Well, usually in the vector form of E and B or the 4 vector A,
where;
$$A= ( \phi, \vec{A} )$$

where$$\vec{A}$$is the magnetic vector
$$\phi$$ is the scalar electric potential.

$$E = -∇\phi - \frac{\partial\vec{A}}{\partial t}$$
And,
$$B= ∇ X \vec{A}$$
It's clear to me that 2 of maxwells equations result directly from this definition;
$$∇.B = ∇. ( ∇ X \vec{A} ) = 0$$
and
$$∇ X E = ∇ X ∇\phi - ∇ X \frac{\partial\vec{A}}{\partial t}$$$$∇ X E = ∇(∇ X \phi) - \frac{\partial (∇ X\vec{A} )}{\partial t}$$$$∇ X E = 0 - \frac{\partial ( B )}{\partial t}$$$$∇ X E = - \frac{\partial B}{\partial t}$$

Which leaves
$$∇.E = 0$$
and
$$∇ X B = \frac{\partial E}{\partial t}$$
to be found from
$$0=\partial_μ F^{μv}$$

So I have tried putting in
$$F_{μv} = \partial_μ A_v - \partial_v A_μ$$
To give;
$$0=\partial_μ ( \partial_μ A_v - \partial_v A_μ )$$

$$0=\partial_μ \partial_μ A_v - \partial_μ \partial_v A_μ$$
so I then tried expanding this out, hoping that some terms would cancel and that I would recognize others and perhaps then they would be close to the E and B field formulation that I am more familier with.
This yielded;
$$\partial_μ \partial_μ A_v= \frac{\partial^2 \phi}{\partial t^2} + \frac{\partial^2 \vec(A)}{\partial t^2} + ∇^2 \phi + ∇^2 \vec{A}$$
And
$$\partial_μ \partial_v A_μ = \partial_v \partial_μ A_μ = \frac{\partial^2 \phi}{\partial t^2} - \frac{\partial \vec(∇A)}{\partial t} - \frac{\partial ∇\phi}{\partial t} + ∇^2 \vec{A}$$
which when combined gives;
$$0= \frac{\partial^2 \phi}{\partial t^2} + \frac{\partial^2 \vec(A)}{\partial t^2} + ∇^2 \phi + ∇^2 \vec{A} - ( \frac{\partial^2 \phi}{\partial t^2} - \frac{\partial \vec(∇A)}{\partial t} - \frac{\partial ∇\phi}{\partial t} + ∇^2 \vec{A} )$$
$$0= \frac{\partial^2 \vec(A)}{\partial t^2} + ∇^2 \phi + \frac{\partial \vec(∇A)}{\partial t} + \frac{\partial ∇\phi}{\partial t}$$
which is where I am scratching my head.....

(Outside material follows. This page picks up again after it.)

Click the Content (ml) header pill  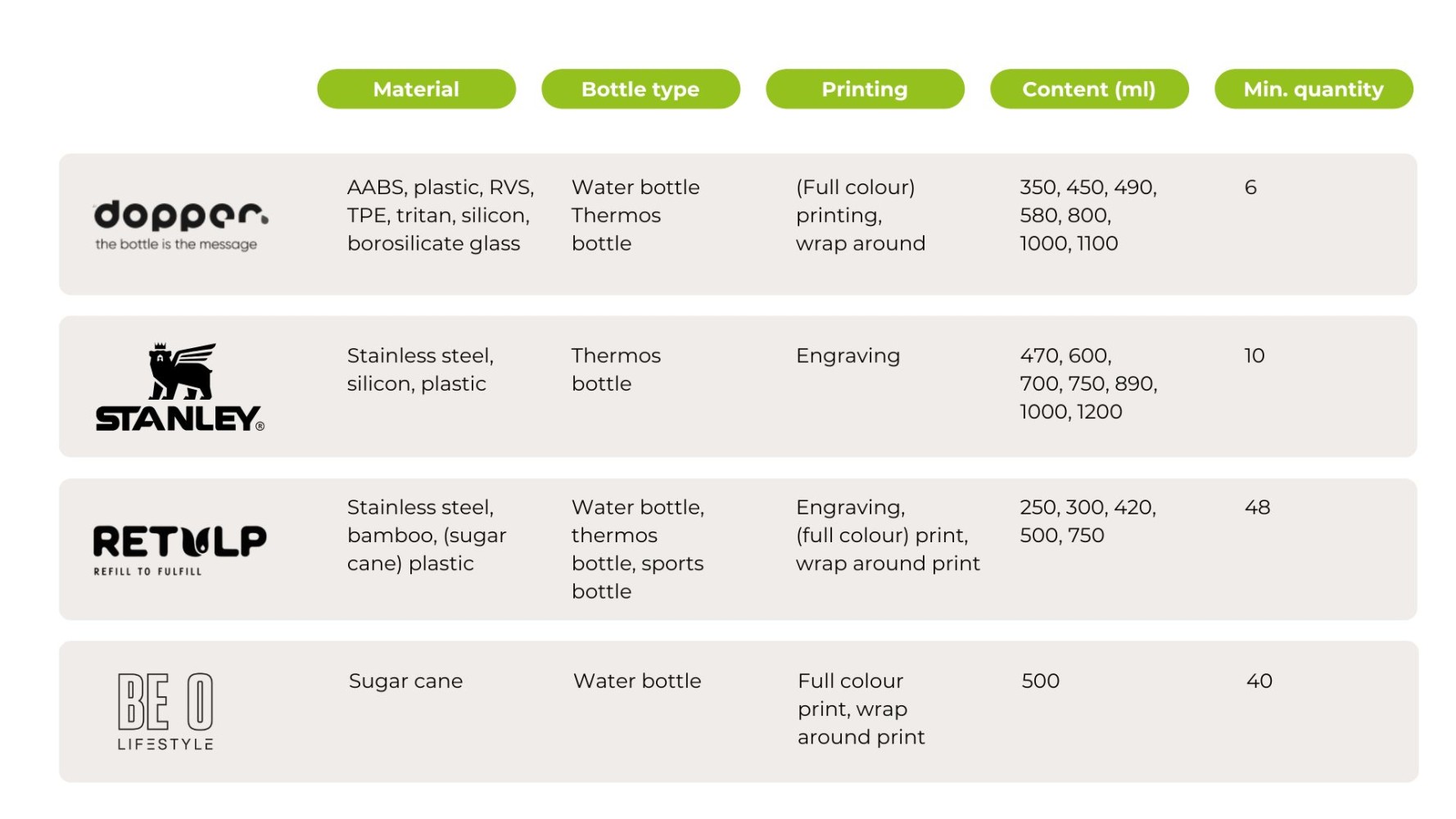coord(1089,89)
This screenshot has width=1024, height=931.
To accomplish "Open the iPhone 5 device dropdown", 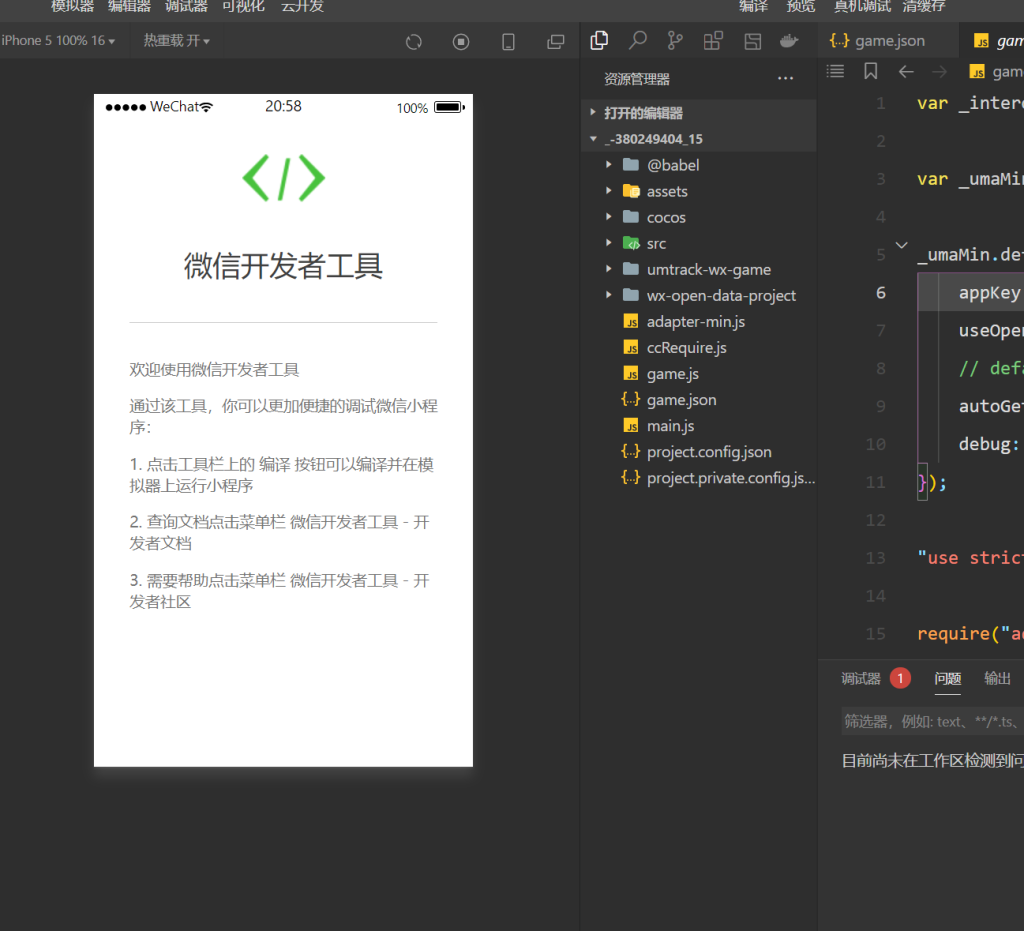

EDIT:replaced d's with $$\partial$$ as per dextercioby's suggestion.

Last edited: Oct 28, 2012
4. Oct 28, 2012

### dextercioby

I suggest one tiny bit of LaTex: $\partial$, i.e. \partial.

5. Oct 28, 2012

Staff Emeritus
Wouldn't it make more sense to work with E's and B's if you want equations giving you E's and B's?

6. Oct 29, 2012

### jfy4

at the end of post #3, like in the last 4 lines, you have vector things added to scalar things, which is no good. And on the left hand side of those lines there is a free index $\nu$ I think... Those are vectors. You can write it in a vector format, but the index is not summed over.

7. Nov 14, 2012

### Azelketh

I see how I've gone wrong on the last few lines.